Techniquement, le modèle est au point puisque la transmission se fait aux roues arrière via une boîte à 4 rapports non synchronisés. Mais pour les connaisseurs, c’est justement cette boîte qui pose problème. Elle est le point faible de l’auto et les problèmes de maniement et d’étagement sont tangibles. Pourtant, le freinage est renforcé par rapport à ce que faisait Peugeot d’avant-guerre, pour éviter les critiques déjà reçues par la 402 au niveau de la vitesse sur bitume, la voiture atteint les 120 km/h en pointe. Il faut dire que ce n’est pas là un grand succès, mais la voiture tenait la route. Le constructeur décide donc de lancer une production de 300 véhicules par jour. Un objectif qui n’a pu être atteint puisque Peugeot arrivait difficilement à produire 100 voitures au début. On lance donc en 1949 les premiers modèles avec quelques trouvailles et innovations pour l’époque, surtout pour se démarquer des autres marques. Les modèles de cette première livraison ont tous «une petite lunette ovale, une banquette à l’avant, des flèches directionnelles avec commande en haut du volant, un tableau de bord central et rectangulaire, comme on peut le lire sur la fiche technique du Beau livre consacré aux années 50 de la marque Peugeot. Le public est au rendez-vous. La voiture plaît. Elle a quelque chose de spécial. Certains journaux ont même parlé de la renaissance de l’âme de la voiture à la française.

C’est dire que l’industrie française d’après-guerre avait grand besoin de soutien pour relancer l’économie. Les clients sont séduits par l’aspect général du véhicule, mais surtout par les détails et la décoration surtout que ce modèle arborait des cimiers chromés qui ornent la voiture, avec la mythique tête de Lion qui embellit le capot et un monogramme 203 Peugeot présent à l’arrière. Le succès est là. Il faut alors innover et surfer sur cette vague.

Les constructeurs décident alors que cette berline soit «rejointe par une version découvrable et une berline affaires, simplifiée (pas d’enjoliveurs, pas de chauffage, ni flèches directionnelles et tableau de bord différent. Pour le millésime 1950, les sièges perdent leur barre chromée, les deux poignées du coffre sont supprimées et remplacées par une poignée intérieure. Côté décoration, les cimiers disparaissent, les pare-chocs sont désormais en inox», lit-on dans la présentation des journaux de l’époque.

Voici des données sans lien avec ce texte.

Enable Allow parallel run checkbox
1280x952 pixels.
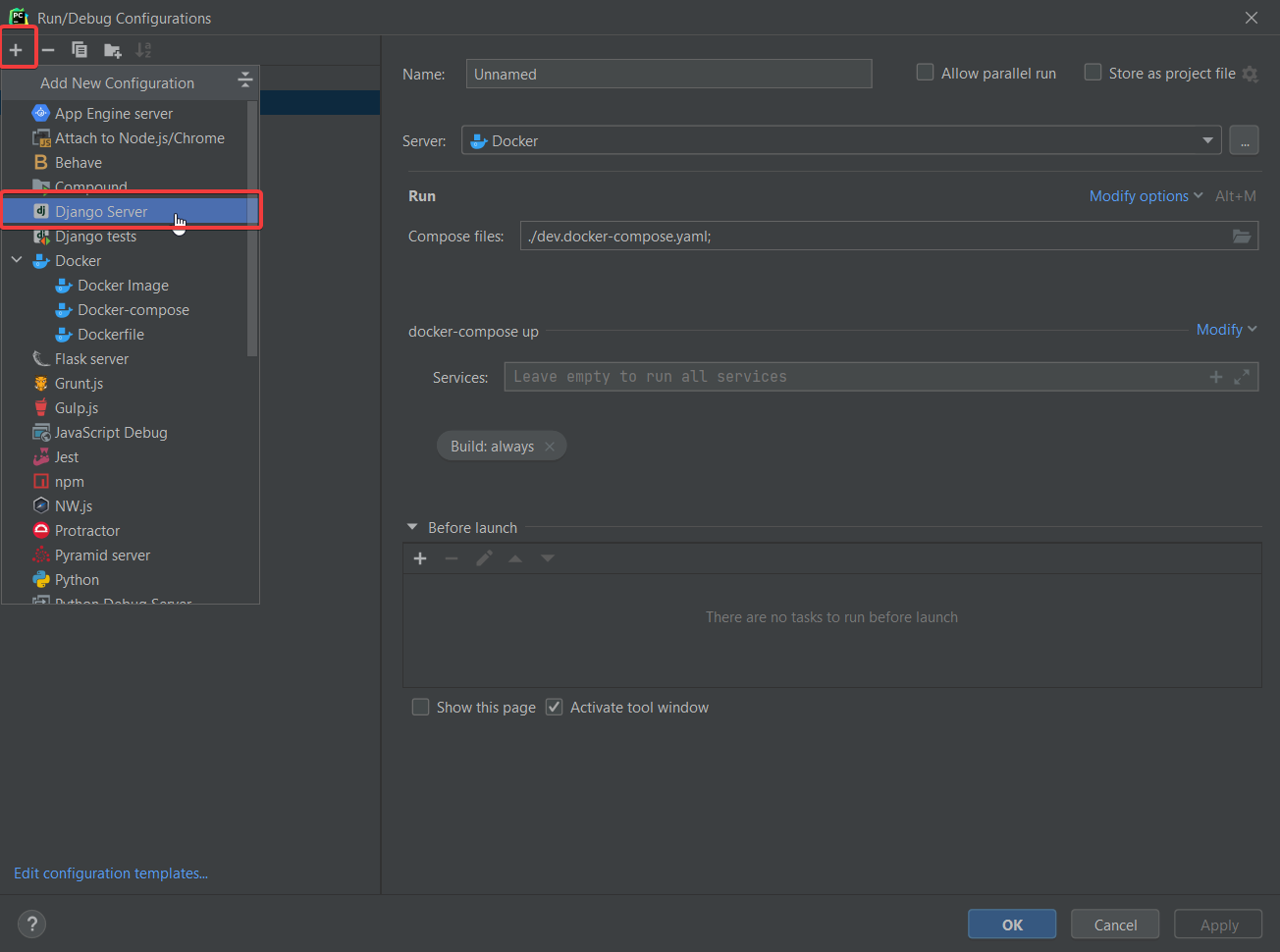(x=925, y=73)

Face à ce succès, très vite, la gamme se diversifie. Surtout avec l’arrivée des voitures familiales et commerciales qui faisaient alors beaucoup d’heureux dans une France qui découvre les vacances, les voyages en famille et les commerces ambulants. C’est exactement à cette même période que l’on note également la mise sur le marché du pick-up avec ses ridelles en bois. La production atteint alors plus de 51 756 voitures. Au début des années 50, c’est un tournant historique pour Peugeot. Le cru de l’année 1951 marque les esprits avec d’autres nouveautés. D’abord, l’apparition des butoirs de pare-chocs de part et d’autre de la plaque à l’avant et de marches de porte en inox. Les serrures du coffre sont remplacées par un monogramme de lion, la commande des flèches passe à droite du volant et le pick-up reçoit des ridelles en tôle. La production de ce modèle atteint 74 994 exemplaires. C’est un succès tous azimuts. Peugeot frappe fort. La marque décolle de nouveau et la Peugeot 203 devient la locomotive de cette belle renaissance.